At this point, I don't think it's fair to imply that btrfs is lagging behind ZFS. Yes, there are quite a few things that ZFS does better than btrfs, but btrfs isn't following in ZFS's footsteps and has some killer features that ZFS will never have, like on-the-fly changing between RAID modes and resizing arrays in either direction.
Btrfs has a broken by design on disk format. Btrfs went with self describing checksums inside blocks instead of a Merkle-DAG with a round robin root. In doing so they ignored existing research at the start of the btrfs project and the only fix is to change the on disk format to add the children's checkums to the parent nodes.
That doesn't sound "broken by design" to me, just less thoroughly safeguarded than ZFS but still more than almost any other filesystem. It's completely consistent with my claim that btrfs isn't trying to follow exactly in the footsteps of ZFS. (And it's not like Merkle trees don't have any tradeoffs.)
ZFS would need block pointer rewrites to implement those features, right? I don't think ZFS developers are opposed to that, but progress is just stalled. So I think "will never have" is a bit strongly worded.
The above video is an explanation of a bunch of the barriers to implementing block pointer rewrites. The conclusion is that it would make the code a lot more complicated and break a lot of the layering, and probably make addition of other new features a lot harder. Even a standalone offline rewriting tool wouldn't necessarily be accepted into the OpenZFS codebase because of the maintenance burden. Their advice is that if you think you need that feature to solve a particular problem, you should be looking for a workaround to solve that problem without requiring the huge block pointer rewrite project (which nobody's working on), even if the workarounds have a significant and permanent performance impact.

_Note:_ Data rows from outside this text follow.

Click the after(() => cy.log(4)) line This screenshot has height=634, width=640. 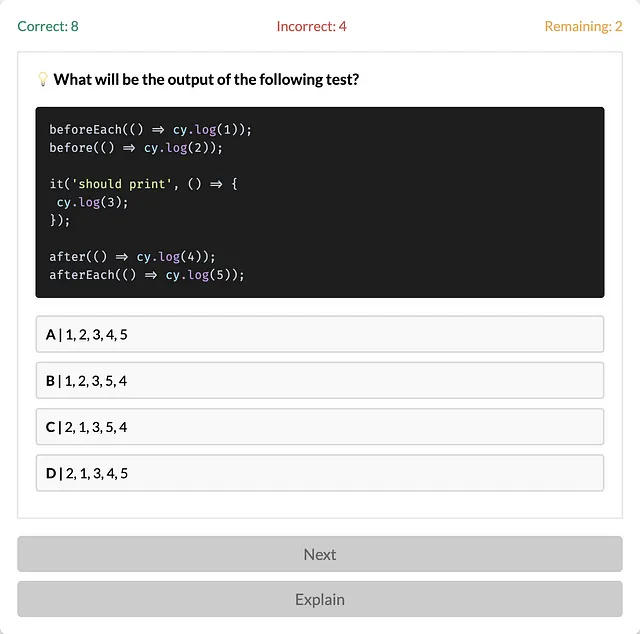coord(132,256)
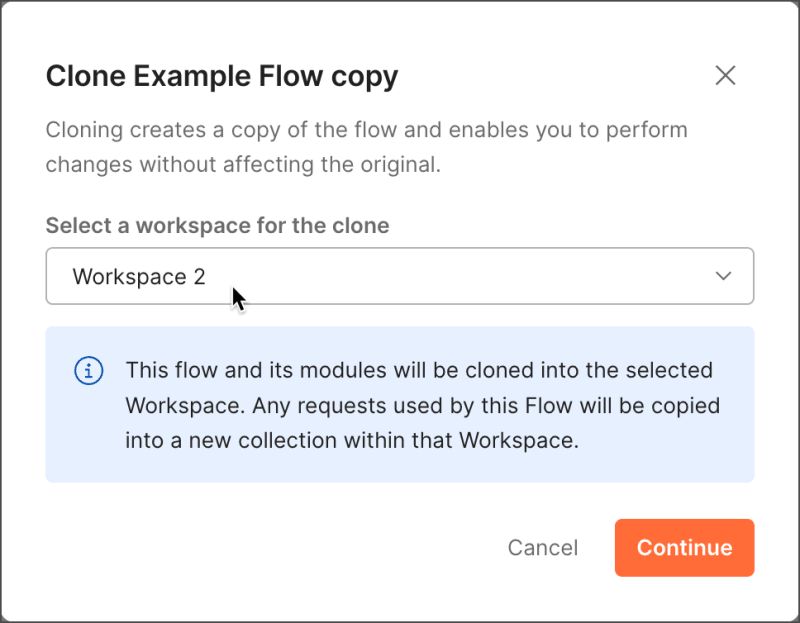Image resolution: width=800 pixels, height=623 pixels.
Task: Click the 'Select a workspace for the clone' label
Action: coord(217,225)
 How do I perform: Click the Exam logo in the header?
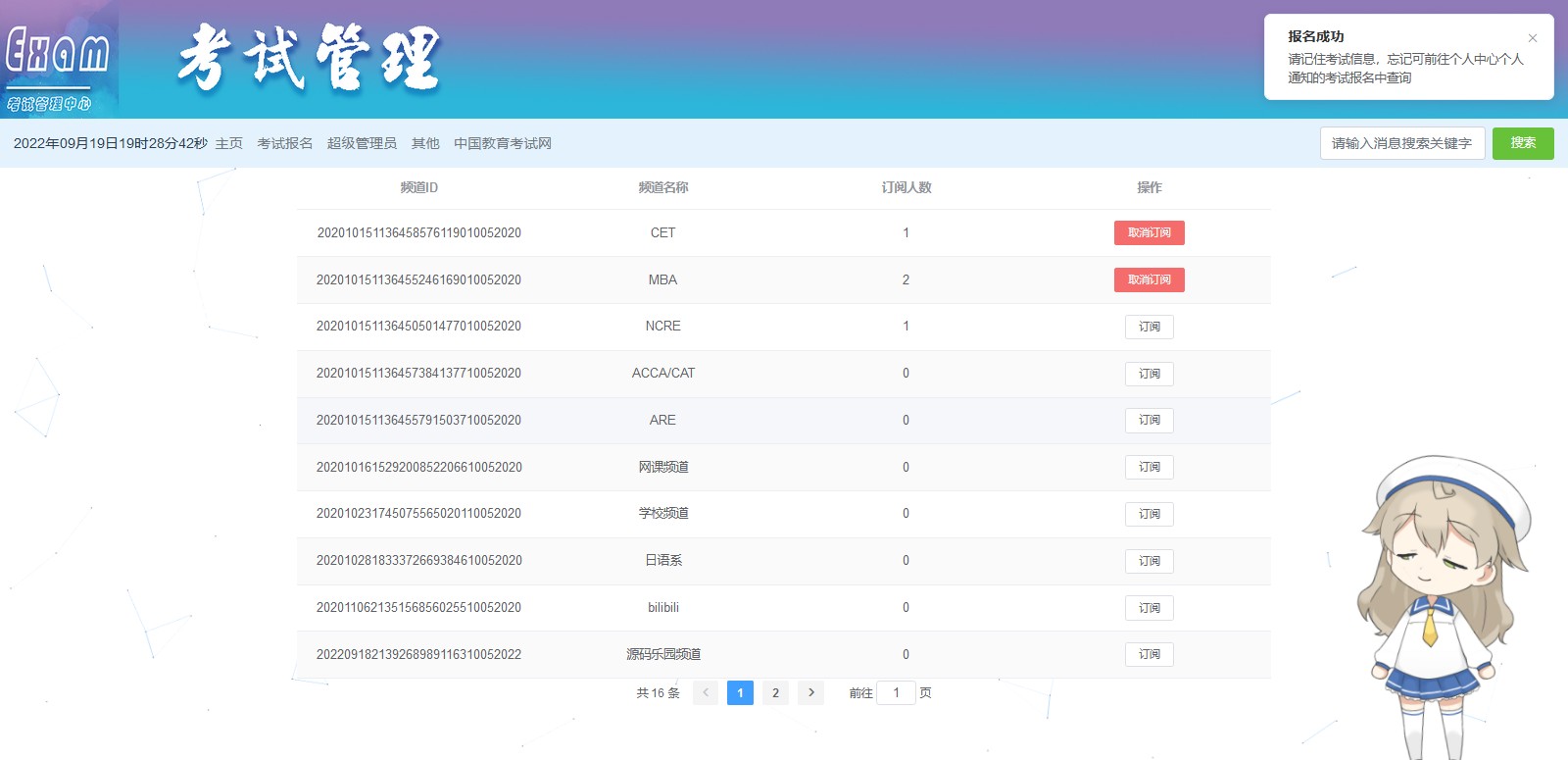[x=59, y=59]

When you take into account how long the feature's been in demand and been on the roadmaps under "eventually", it's clearly not going to happen anytime soon and won't happen without a major change to how ZFS development is being done. It's not definitely impossible, but it's perpetually several years away from happening. With btrfs already having it's equivalent to that feature and stealing an ever-growing slice of the users who need that feature, it's probably never going to happen for ZFS.